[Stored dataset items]
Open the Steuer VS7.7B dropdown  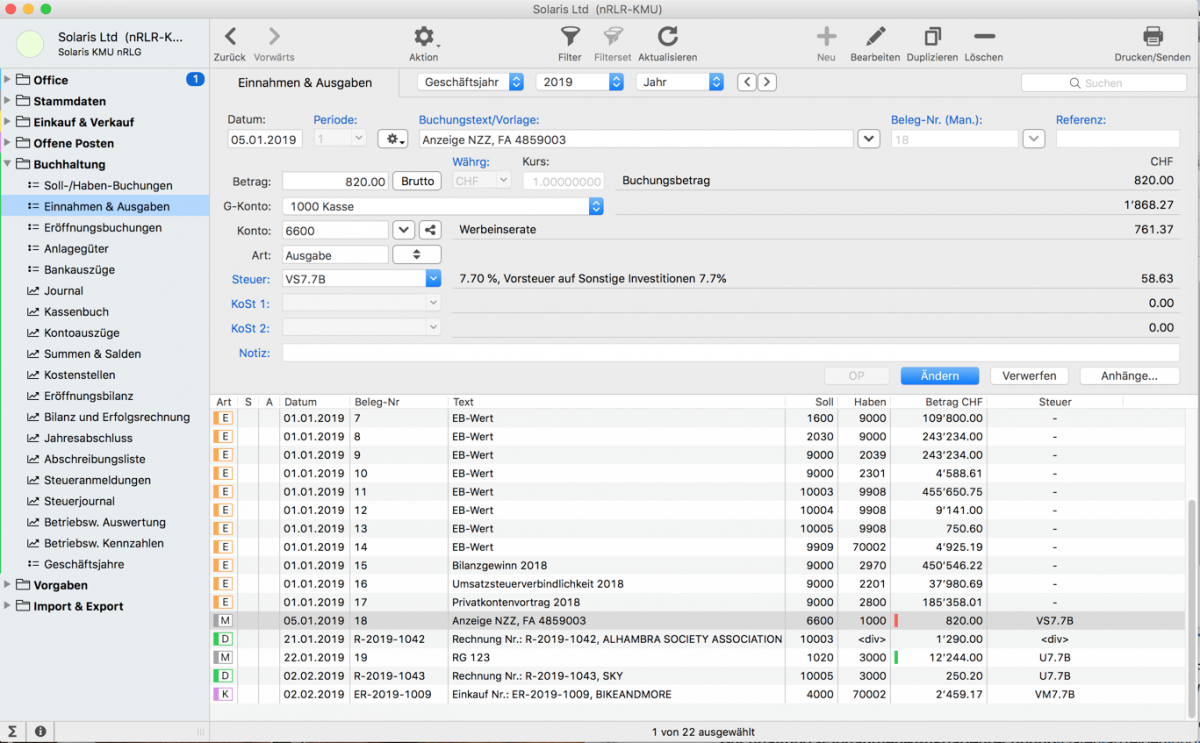pyautogui.click(x=433, y=279)
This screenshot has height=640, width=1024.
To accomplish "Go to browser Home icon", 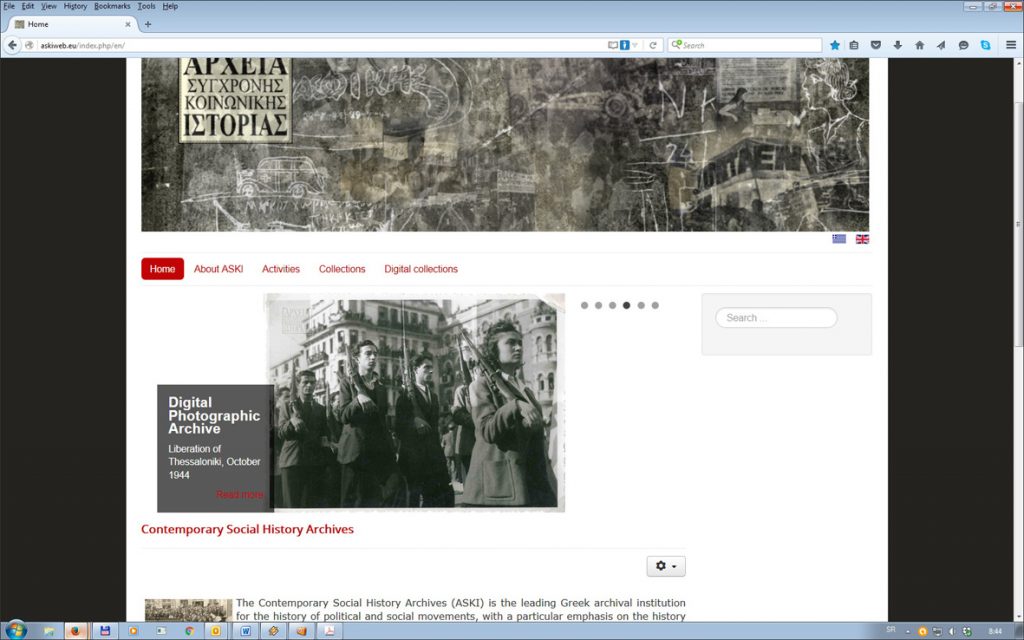I will pos(919,45).
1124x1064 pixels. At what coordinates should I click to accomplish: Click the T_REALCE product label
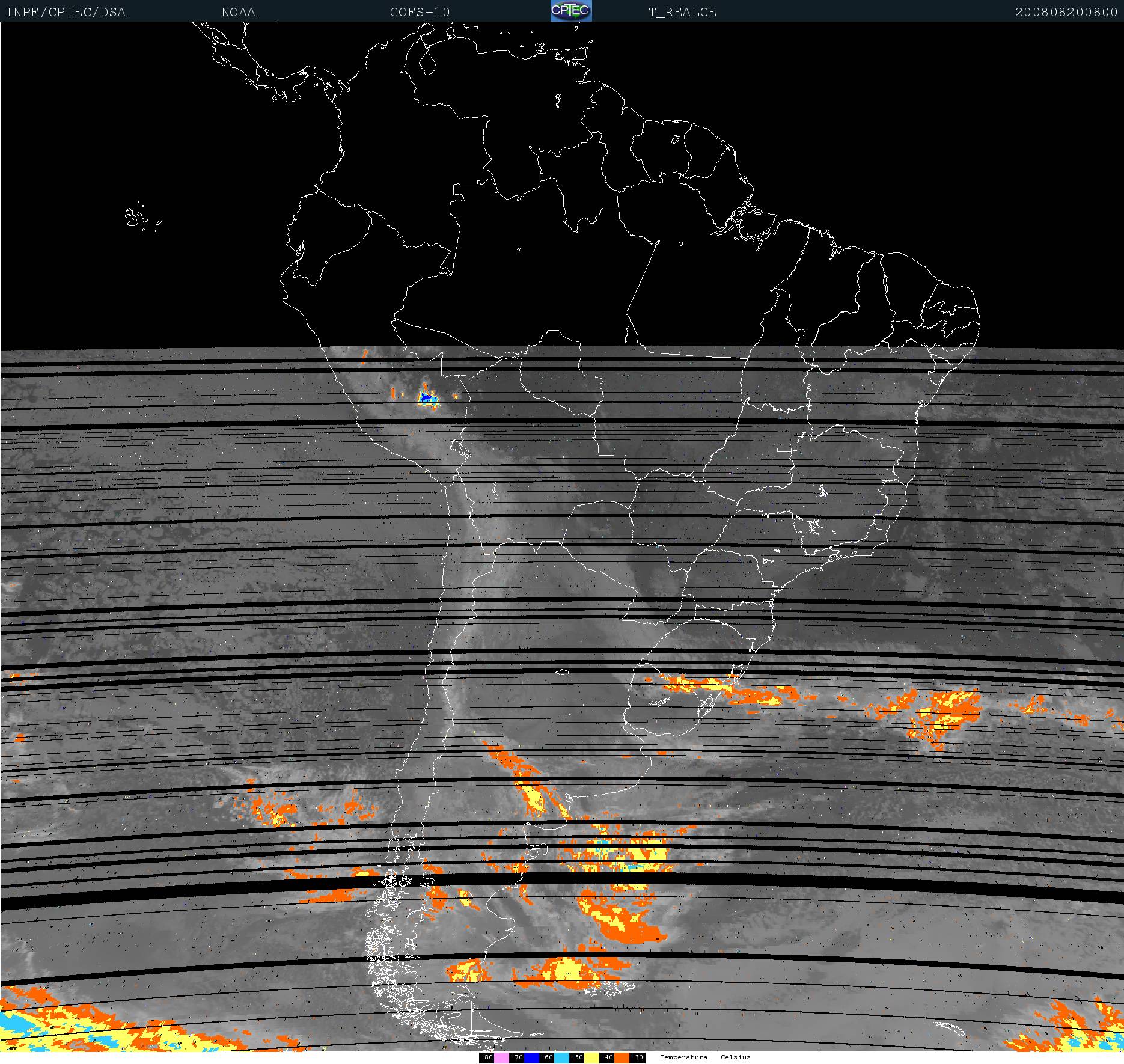tap(682, 12)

Goal of the exercise:
Update the listing from the line with "1124x1064 pixels. At" through the end, replacing "product label" with "product name" and leaving everything else unchanged. Leave the pictures out of your answer.

Exercise output:
1124x1064 pixels. At what coordinates should I click to accomplish: Click the T_REALCE product name
tap(682, 12)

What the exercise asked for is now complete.